AIM OF THE TASK
Skip every picture, then write out exactly the lines of the listing below from the line that contains "You are a computer-use agent." through the final line.

SUPPLIED RECORDS

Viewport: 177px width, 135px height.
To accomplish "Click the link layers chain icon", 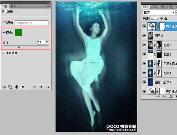I will pos(158,96).
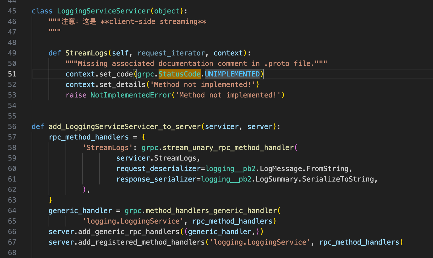Click line number 51 in the gutter
The image size is (433, 258).
pyautogui.click(x=12, y=74)
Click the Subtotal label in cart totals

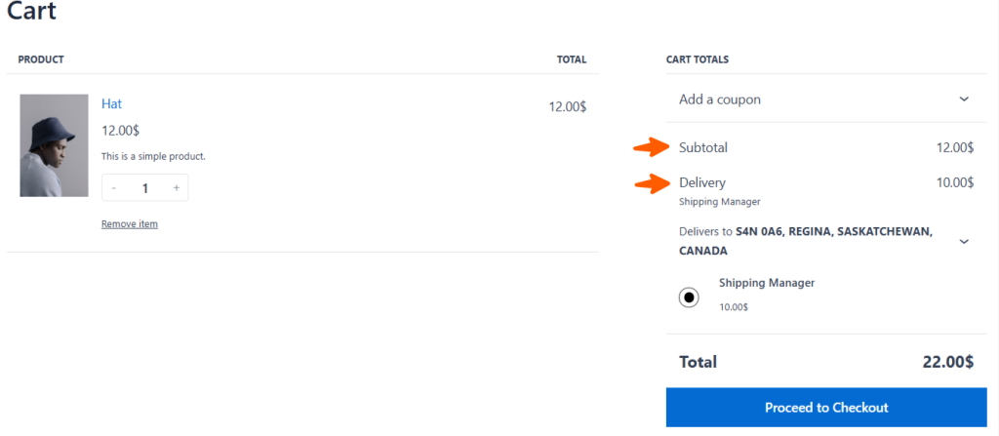pyautogui.click(x=703, y=148)
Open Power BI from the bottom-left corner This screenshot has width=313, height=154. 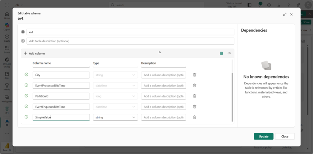pyautogui.click(x=7, y=147)
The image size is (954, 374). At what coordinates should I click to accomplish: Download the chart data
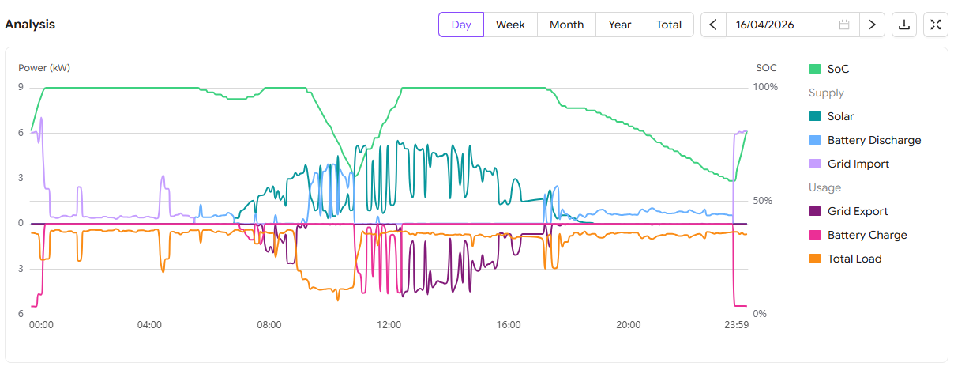[904, 25]
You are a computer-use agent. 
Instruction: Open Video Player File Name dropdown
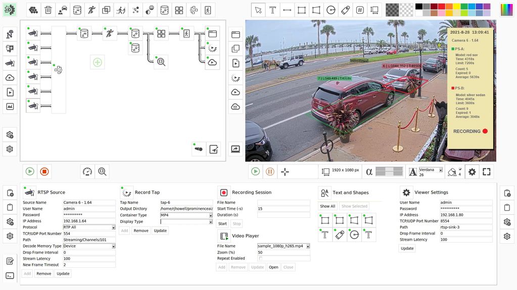308,246
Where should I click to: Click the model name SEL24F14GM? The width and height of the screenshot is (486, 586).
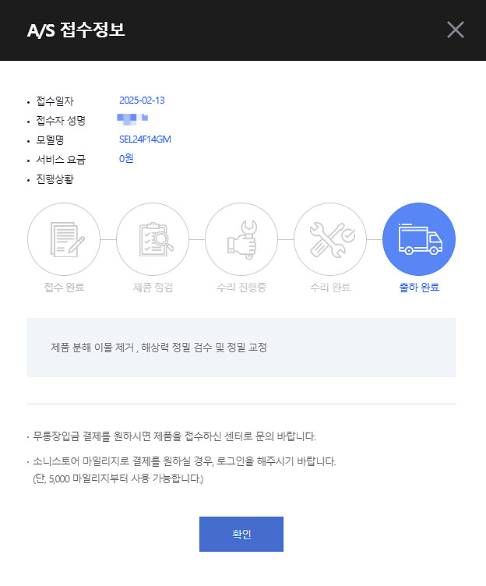(x=145, y=139)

RESPONSE TO THE EXERCISE
You are a computer-use agent. 
Instruction: Open Video Player File Name dropdown
308,246
Where should I click to: Click the model name SEL24F14GM? The width and height of the screenshot is (486, 586).
(x=145, y=139)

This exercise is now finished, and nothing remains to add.